Write out the material word for word, starting with the line that contains "You are a GUI" and going on through the last line of the material, with both ends included. Leave the pictures out.
- - -
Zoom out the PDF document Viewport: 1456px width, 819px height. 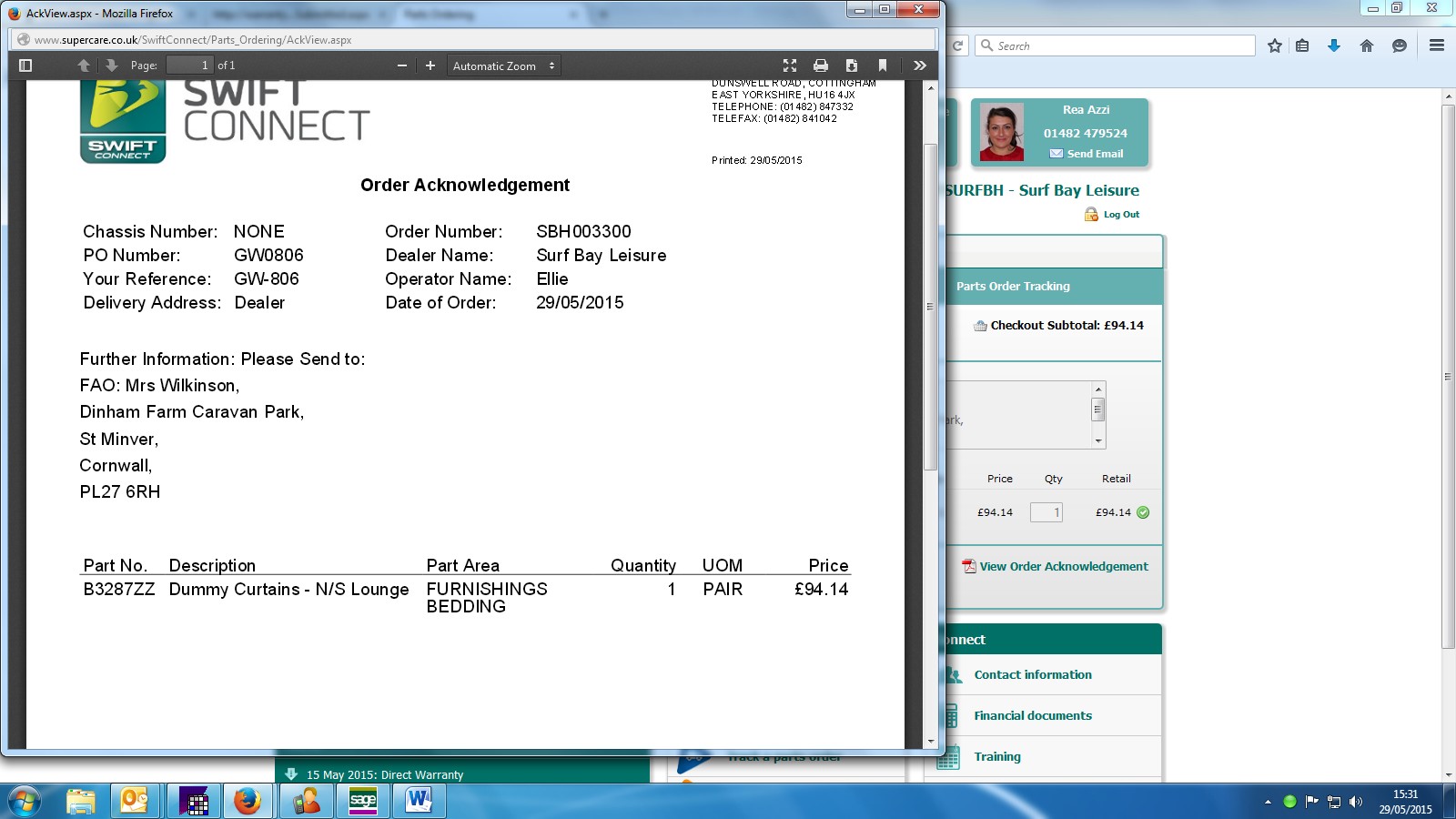402,66
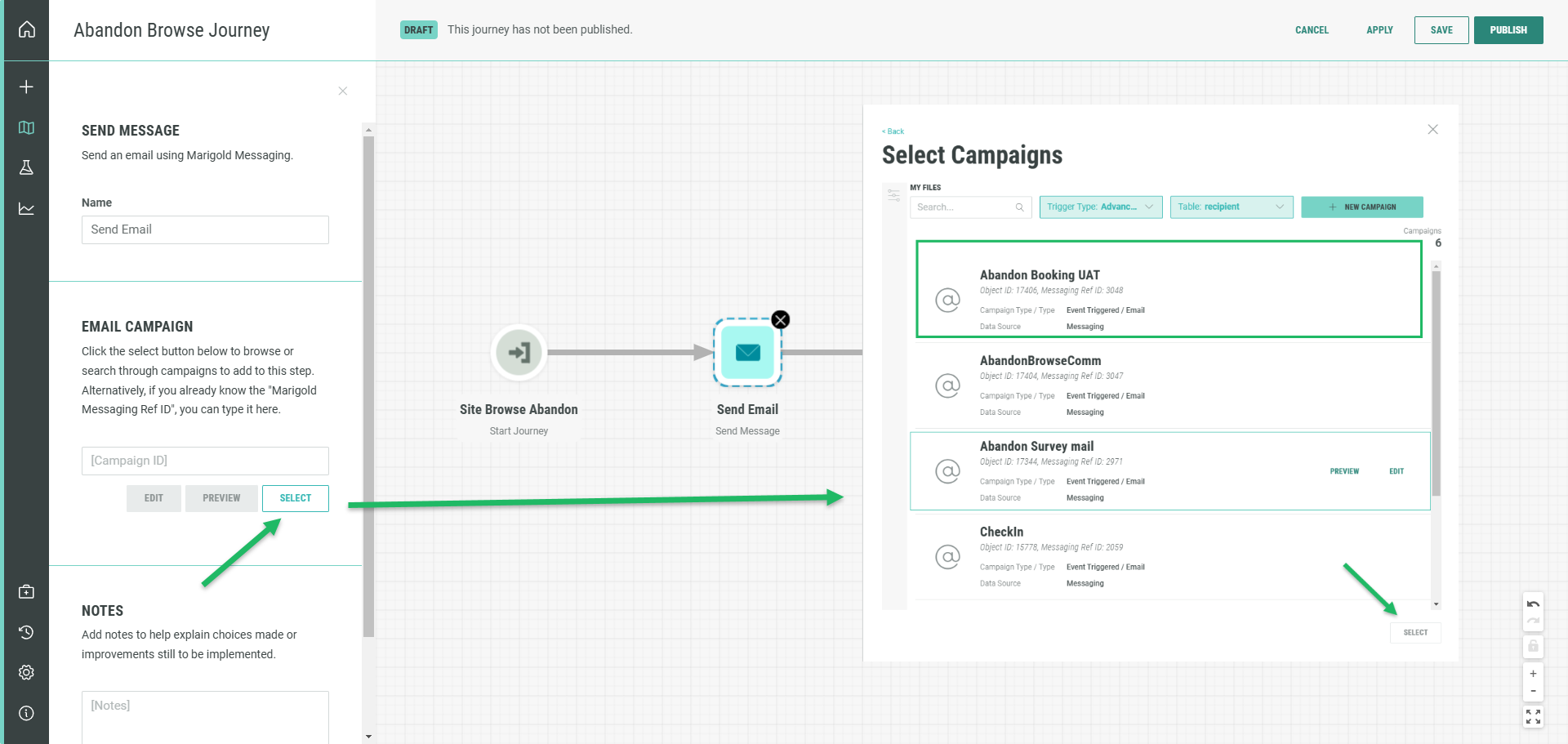Screen dimensions: 1568x744
Task: Click the New Campaign button
Action: point(1361,207)
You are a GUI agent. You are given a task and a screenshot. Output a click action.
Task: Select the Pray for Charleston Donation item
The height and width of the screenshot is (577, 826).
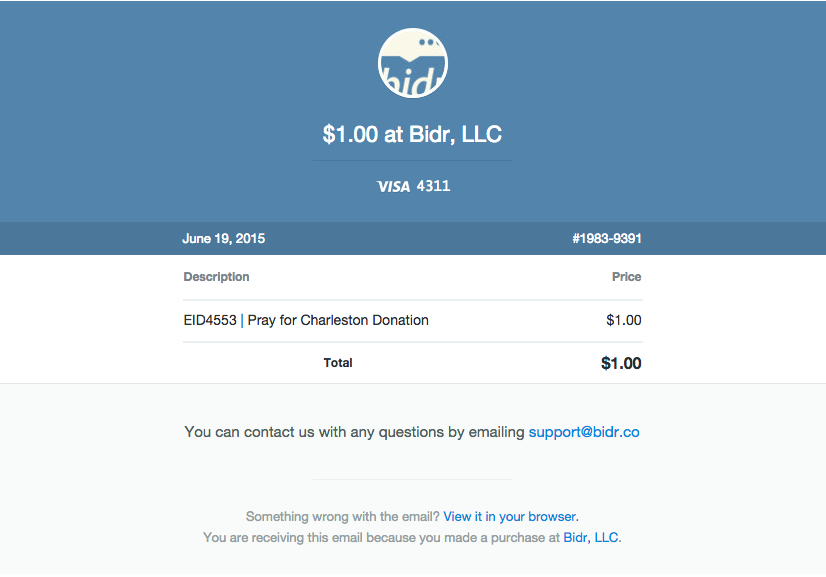(338, 320)
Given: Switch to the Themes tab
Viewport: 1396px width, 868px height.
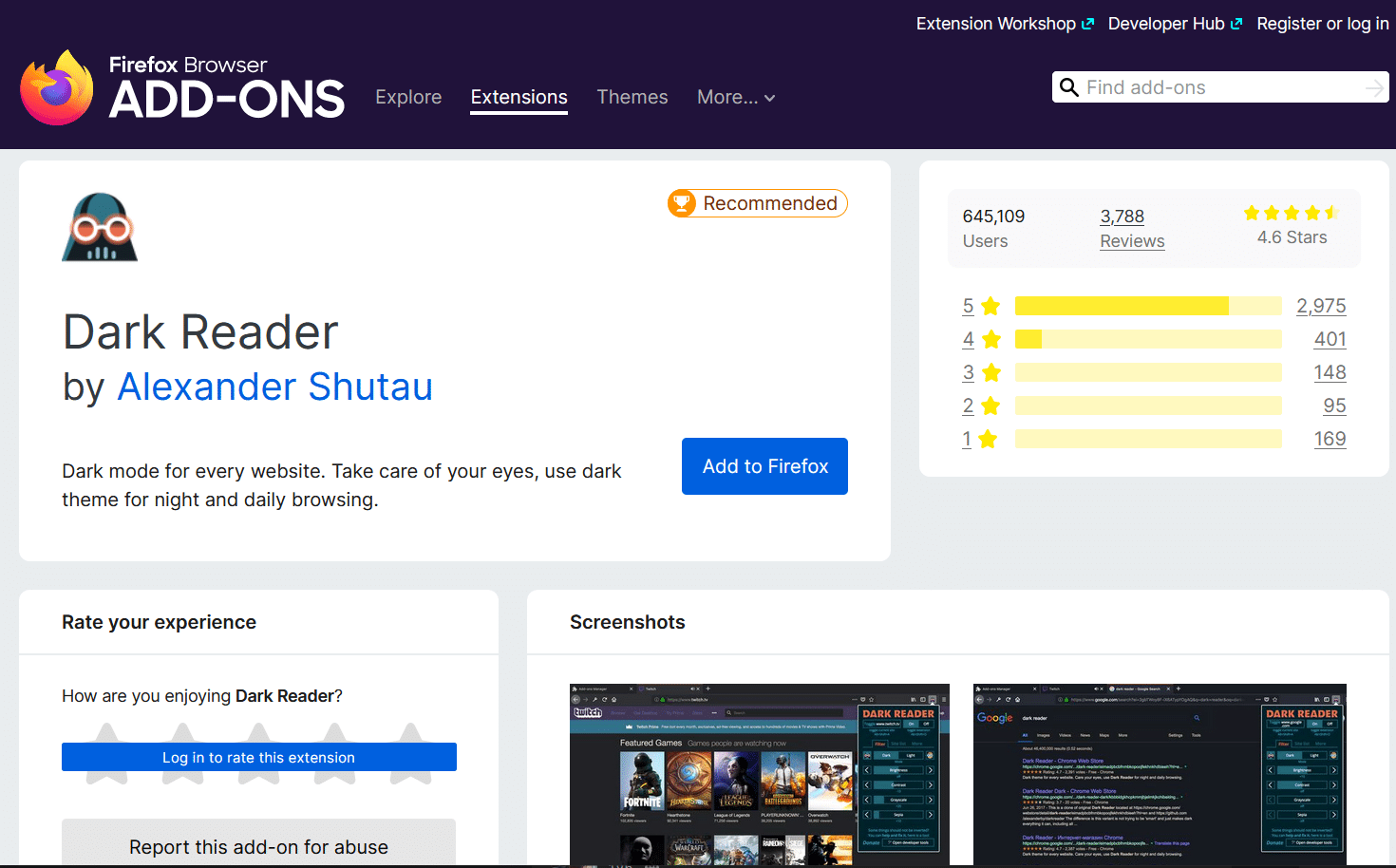Looking at the screenshot, I should [632, 97].
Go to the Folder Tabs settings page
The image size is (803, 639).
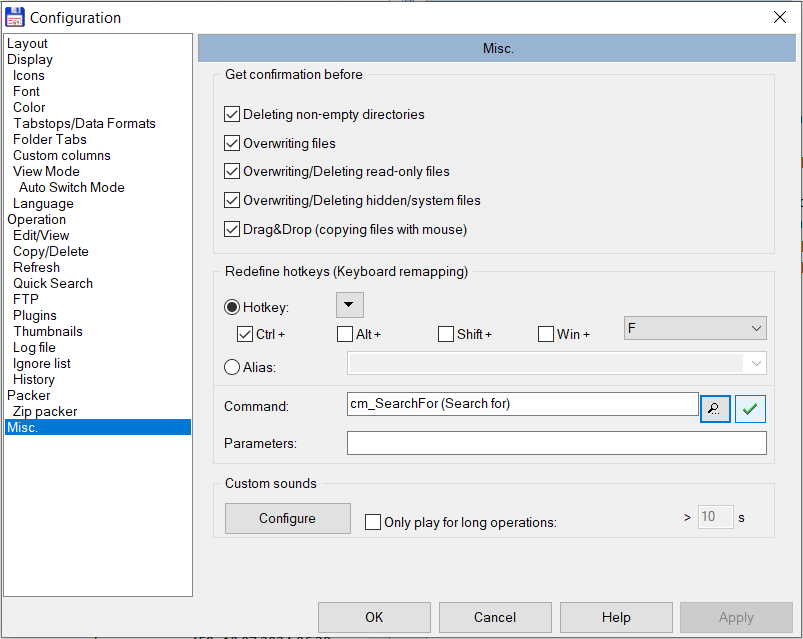[50, 139]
- - -
◆ **EXERCISE OUTPUT**:
You are a GUI agent. You are given a task and a screenshot. Output a click action.
Task: Select the Pray for Charleston Donation item
The height and width of the screenshot is (577, 826).
(338, 320)
Given: Switch to the Themes tab
Viewport: 1396px width, 868px height.
Looking at the screenshot, I should [632, 97].
Go to the Folder Tabs settings page
The image size is (803, 639).
[50, 139]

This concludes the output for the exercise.